On a separate note, I so understand your reactions to the judges comments. I didn't enter a quilt last year for very similar reasons. I find some of the comments I've had banal, unprofessional, and missing the point completely. I think art quilts should be judged by artists, but I realise that not every one agrees with me! This year, although I did put in one made in 2008 (I had no others available) I have told myself that I am going to put the comments straight into the bin without looking at them. Why upset myself?

Jasmine said...

What a magnificent quilt. You certainly achieved your goal as I thought of honesty as soon as I saw the picture on my blog roll. Wow. All things inspired by nature strike me as beautiful. Thank you for sharing the creative process.

Carolyn said...

Don't be put off by the comments of the judges you are working in a newish medium and this is to be expected. You are in good company if you look at the work of some other artists. Art is very subjective. Just keep in there, you have a a very individual voice that is your own. Do it for yourself.

Olga said...

I enjoyed seeing your quilt, and I find the process interesting. I can see the inspiration of McKeever there too.

I think that all the competition quilts suffer from the way they are hung, and inevitably cause problems for judges who have to come up with comments on so many quilts. I was disappointed with the winner in that category - but the responses to theme, design, and even execution in non traditional making methods are just so subjective when it comes to judging.

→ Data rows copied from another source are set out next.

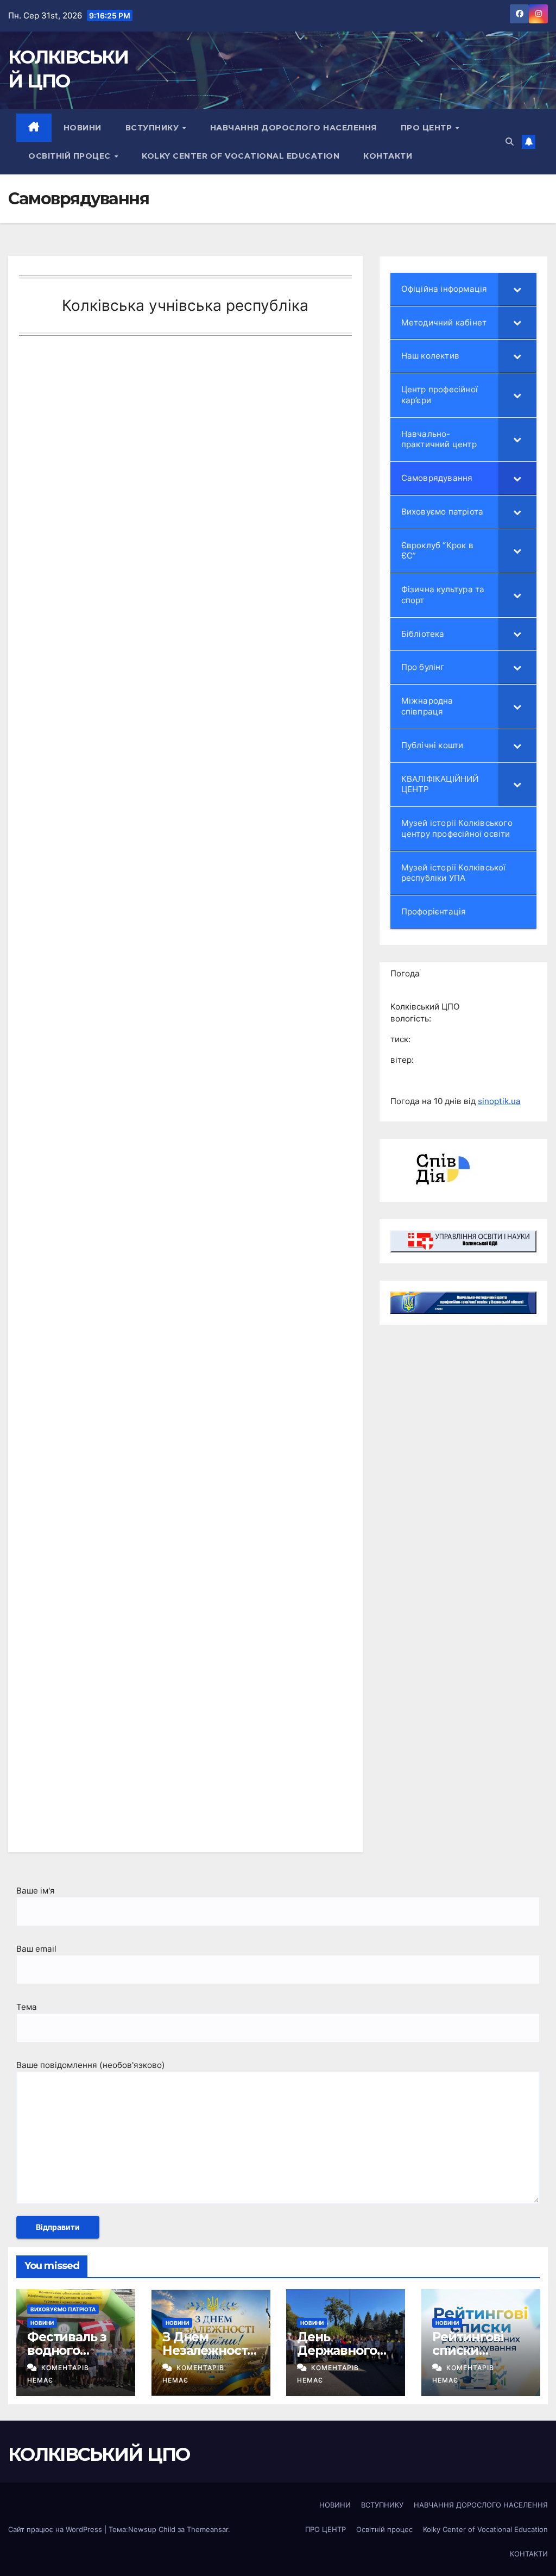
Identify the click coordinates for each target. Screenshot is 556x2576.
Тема (26, 2007)
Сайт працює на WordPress (56, 2529)
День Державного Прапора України (337, 2357)
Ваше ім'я (35, 1890)
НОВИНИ (83, 128)
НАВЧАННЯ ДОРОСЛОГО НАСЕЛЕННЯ (293, 128)
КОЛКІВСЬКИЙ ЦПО (99, 2454)
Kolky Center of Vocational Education (240, 156)
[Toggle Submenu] (517, 289)
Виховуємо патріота (63, 2308)
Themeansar (207, 2529)
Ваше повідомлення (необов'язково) (90, 2065)
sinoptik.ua (499, 1101)
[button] (510, 141)
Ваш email (36, 1949)
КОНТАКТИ (387, 156)
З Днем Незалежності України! (206, 2350)
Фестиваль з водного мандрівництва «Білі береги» (73, 2357)
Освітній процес (70, 156)
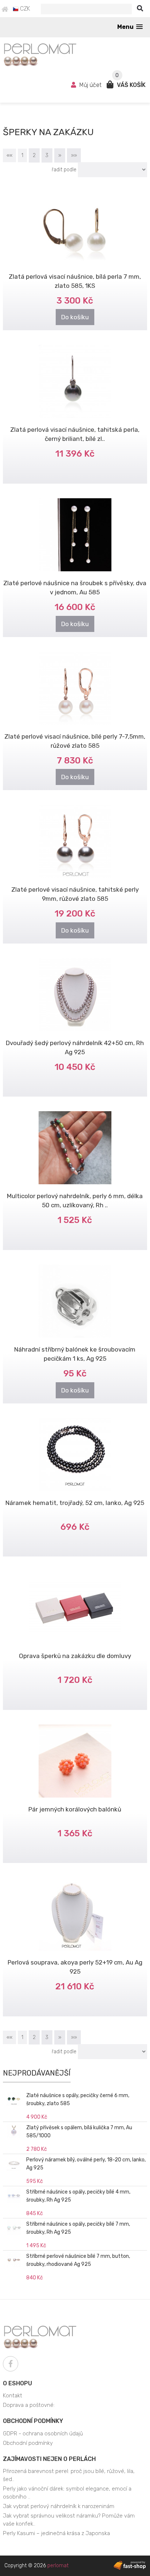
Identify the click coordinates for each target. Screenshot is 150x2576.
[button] (130, 27)
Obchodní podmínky (33, 2420)
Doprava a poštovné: (29, 2405)
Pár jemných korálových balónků (74, 1809)
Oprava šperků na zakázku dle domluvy (75, 1655)
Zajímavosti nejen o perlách (49, 2458)
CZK (24, 8)
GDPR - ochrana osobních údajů (43, 2433)
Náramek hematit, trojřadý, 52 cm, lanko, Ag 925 (74, 1502)
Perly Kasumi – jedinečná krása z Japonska (56, 2533)
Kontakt (12, 2395)
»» (74, 155)
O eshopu (17, 2383)
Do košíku (75, 317)
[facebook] (10, 2363)
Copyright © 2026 (36, 2565)
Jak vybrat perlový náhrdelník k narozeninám (58, 2506)
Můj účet (90, 84)
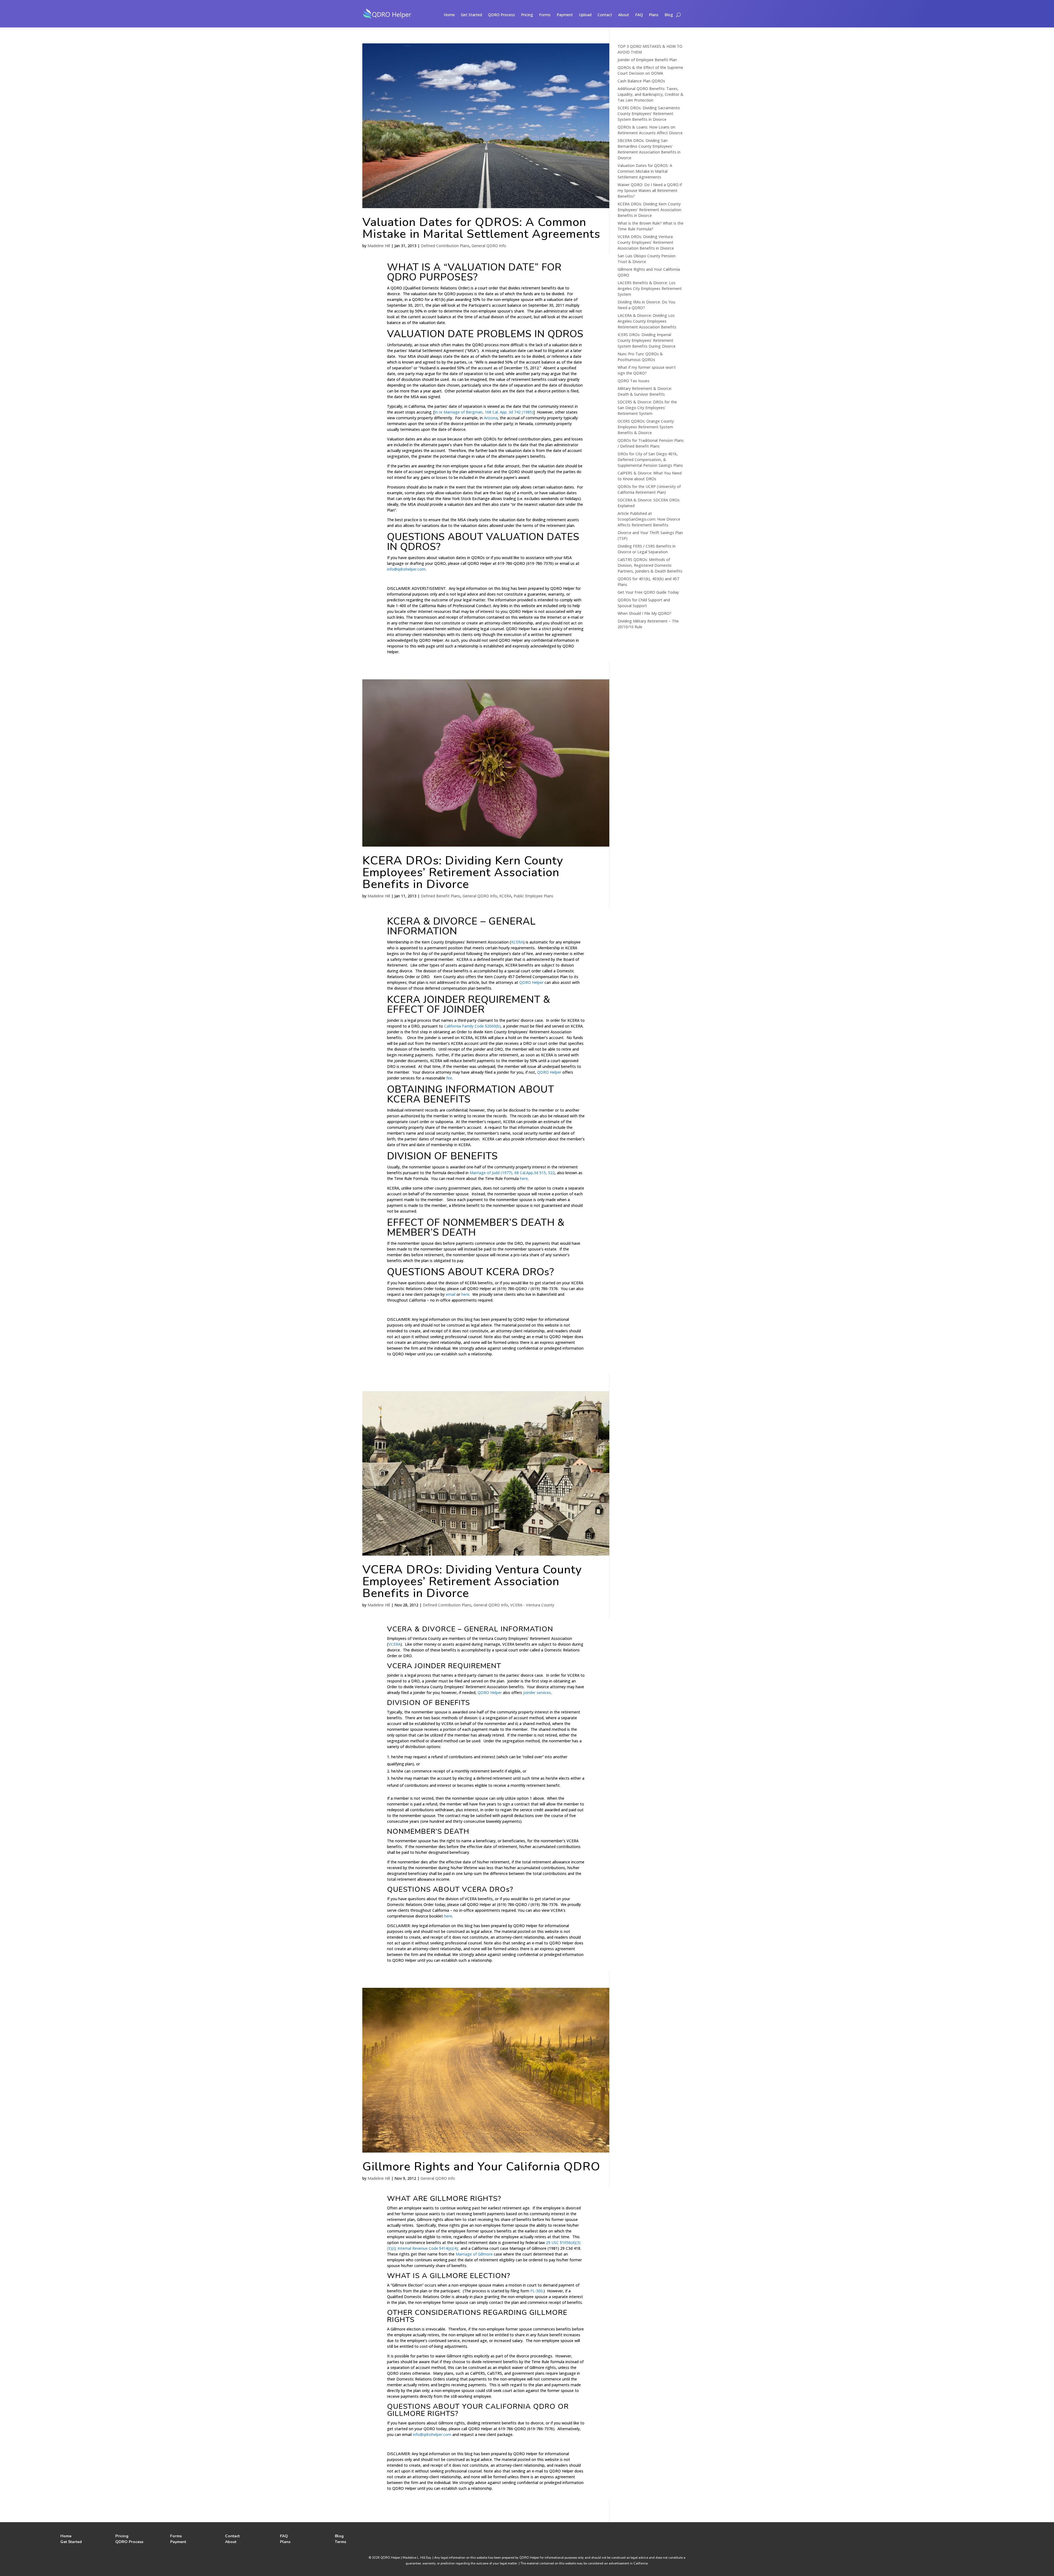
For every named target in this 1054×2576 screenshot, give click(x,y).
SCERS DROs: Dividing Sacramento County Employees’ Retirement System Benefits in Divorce (649, 113)
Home (449, 15)
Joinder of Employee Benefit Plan (647, 59)
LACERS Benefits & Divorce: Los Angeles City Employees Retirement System (650, 288)
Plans (653, 15)
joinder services (537, 1692)
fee (449, 1078)
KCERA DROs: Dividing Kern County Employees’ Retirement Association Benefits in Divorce (462, 872)
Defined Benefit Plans (440, 895)
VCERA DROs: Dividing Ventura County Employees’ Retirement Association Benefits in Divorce (472, 1581)
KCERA (505, 895)
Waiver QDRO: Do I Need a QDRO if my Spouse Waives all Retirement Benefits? (650, 190)
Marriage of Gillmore (474, 2254)
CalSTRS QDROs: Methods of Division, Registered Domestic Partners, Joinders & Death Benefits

If the festival was of fruit, and the challenge was the apple category - any choice between Cox and Gala comes down to taste in the end!

I like your quilt very much, and I also understand your decision not to participate in the competition in future.

magsramsay said...

Thanks for all the positive comments. I should clarify that although I probably will not be competing in the Guild Challenge in the future I will be entering entering quilts in the 'Art Quilt' category. My issues with the Guild Challenge is that as it is a real mixture of styles ,my perception is that it gets judged conservatively - I hope to have a better understanding from the Art Quilt judges. You would think with less quilts submitted in the Guild Challenge there would be more chance of winning but with the substantial prize on offer it can't help but attract the professional.
I thought this years winner in this category was frankly ugly particularly when compared to her earlier work and her winning piece last year (which I loved)

MargaretR said...

Your quilt was one of my favourites, but I didn't know it was yours until I read this. If it's any consolation I was with 4 other women going round the exhibition and you would not believe how differently we all felt about every single one. So it really is a matter of personal preference and we all like different things.

QuiltandDagger said...

Your quilt is fabulous. You are a talented artist. Sometimes I think quilt judges want to discourage quilters.